There are layers of other academic issues here. Did the university flout its own bylaws in summarily suspending him? Did it behave spitefully by banning him from campus, as if he was a physical danger? Did the ban deny him a chance to gather info to defend himself?
But the religious issues are quite a bit simpler. The Roman Catholic Church's stance toward gay marriage could hardly be clearer: in a word, "Nope." And if professors like Maguire are free to criticize bishops over church teaching, why shouldn't professors like McAdams -- and students like JD -- be free to discuss church teaching at a Catholic university?

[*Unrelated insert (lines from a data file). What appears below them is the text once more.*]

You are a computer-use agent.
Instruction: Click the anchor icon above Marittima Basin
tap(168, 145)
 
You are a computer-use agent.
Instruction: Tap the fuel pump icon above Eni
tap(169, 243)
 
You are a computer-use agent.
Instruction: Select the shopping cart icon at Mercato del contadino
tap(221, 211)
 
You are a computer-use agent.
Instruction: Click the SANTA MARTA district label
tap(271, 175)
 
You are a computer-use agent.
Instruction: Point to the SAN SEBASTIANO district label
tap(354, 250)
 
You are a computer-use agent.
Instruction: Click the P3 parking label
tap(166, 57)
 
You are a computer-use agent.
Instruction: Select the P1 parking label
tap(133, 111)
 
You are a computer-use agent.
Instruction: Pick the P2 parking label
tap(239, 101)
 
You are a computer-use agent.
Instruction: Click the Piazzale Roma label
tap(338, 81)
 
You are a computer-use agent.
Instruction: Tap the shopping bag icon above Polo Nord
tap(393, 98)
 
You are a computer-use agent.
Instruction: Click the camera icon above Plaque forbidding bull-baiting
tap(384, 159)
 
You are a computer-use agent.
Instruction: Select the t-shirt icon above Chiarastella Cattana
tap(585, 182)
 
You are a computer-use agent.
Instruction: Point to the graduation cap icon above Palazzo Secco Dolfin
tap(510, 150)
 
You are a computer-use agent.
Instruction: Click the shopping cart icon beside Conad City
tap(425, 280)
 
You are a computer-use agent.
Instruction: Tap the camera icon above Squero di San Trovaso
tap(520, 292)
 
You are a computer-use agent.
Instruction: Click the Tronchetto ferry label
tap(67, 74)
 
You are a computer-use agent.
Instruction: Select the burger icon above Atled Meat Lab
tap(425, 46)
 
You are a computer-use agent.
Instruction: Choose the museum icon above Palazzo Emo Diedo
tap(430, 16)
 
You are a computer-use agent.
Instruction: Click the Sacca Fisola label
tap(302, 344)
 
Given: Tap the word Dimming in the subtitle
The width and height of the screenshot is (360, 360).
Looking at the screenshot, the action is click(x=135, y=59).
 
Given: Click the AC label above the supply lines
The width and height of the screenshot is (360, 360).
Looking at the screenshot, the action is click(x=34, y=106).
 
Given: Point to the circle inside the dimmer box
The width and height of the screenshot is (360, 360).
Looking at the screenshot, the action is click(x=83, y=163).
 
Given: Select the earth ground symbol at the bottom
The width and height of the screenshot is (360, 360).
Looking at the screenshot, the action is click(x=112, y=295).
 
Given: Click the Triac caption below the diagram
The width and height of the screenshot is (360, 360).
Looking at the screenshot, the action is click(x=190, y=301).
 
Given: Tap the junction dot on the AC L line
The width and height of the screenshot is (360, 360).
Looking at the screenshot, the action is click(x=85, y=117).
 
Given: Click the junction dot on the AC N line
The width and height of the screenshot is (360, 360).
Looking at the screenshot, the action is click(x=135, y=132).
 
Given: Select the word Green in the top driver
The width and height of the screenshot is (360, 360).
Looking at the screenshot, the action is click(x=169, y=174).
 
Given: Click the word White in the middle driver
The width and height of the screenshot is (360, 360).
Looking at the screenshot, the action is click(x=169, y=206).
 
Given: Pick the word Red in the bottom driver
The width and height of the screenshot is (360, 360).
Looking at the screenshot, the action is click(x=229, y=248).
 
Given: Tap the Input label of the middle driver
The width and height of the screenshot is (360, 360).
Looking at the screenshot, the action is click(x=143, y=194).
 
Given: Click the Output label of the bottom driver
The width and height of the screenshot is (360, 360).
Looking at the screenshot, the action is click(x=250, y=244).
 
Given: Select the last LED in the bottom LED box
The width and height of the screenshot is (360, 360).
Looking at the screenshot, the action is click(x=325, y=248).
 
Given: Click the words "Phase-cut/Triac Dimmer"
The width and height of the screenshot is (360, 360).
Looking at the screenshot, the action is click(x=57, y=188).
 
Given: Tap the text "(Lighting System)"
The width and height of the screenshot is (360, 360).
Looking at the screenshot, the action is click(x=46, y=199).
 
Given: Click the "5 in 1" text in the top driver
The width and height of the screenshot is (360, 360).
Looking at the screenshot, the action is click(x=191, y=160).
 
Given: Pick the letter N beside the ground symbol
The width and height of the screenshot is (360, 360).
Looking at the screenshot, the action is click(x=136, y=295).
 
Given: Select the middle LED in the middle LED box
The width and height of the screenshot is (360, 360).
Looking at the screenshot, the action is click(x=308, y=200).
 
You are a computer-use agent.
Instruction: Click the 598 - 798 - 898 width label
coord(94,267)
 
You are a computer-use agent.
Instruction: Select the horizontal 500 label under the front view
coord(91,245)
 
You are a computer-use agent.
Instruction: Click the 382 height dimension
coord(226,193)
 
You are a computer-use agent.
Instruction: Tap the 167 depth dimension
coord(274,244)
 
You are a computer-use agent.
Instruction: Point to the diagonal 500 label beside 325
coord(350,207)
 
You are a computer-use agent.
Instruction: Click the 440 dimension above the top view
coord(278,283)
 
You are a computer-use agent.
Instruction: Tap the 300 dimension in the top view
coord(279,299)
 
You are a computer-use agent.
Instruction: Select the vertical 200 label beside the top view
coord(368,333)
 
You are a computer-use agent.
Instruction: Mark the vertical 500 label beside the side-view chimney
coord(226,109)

The picture is simpler yet for media like the Washington Post: finding out what actually happened in the classroom, and whether a student was unfairly silenced merely for agreeing with the church. And not least, what precedent this conflict may set -- not only at Marquette but at other Catholic universities. Might the authoritative Ex Corde Ecclesiae document, addressing the work of Catholic universities, from St. Pope John Paul II be relevant to this case?
To be sure, the Post writer already had much to digest and explain: 28 pages of legal complaint, the 1,100-word FAQ file, the 164-page report of the Faculty Hearing Committee, McAdams' blog, various articles. And all on a daily deadline. It's just that when you collect and collate what everyone else has said, it looks more like curating than reporting.
So I'm ending this post like my colleague Bobby Ross Jr. often does. What do you think, readers? Is the Post story adequate on its own? Or does it need some additional, original reporting?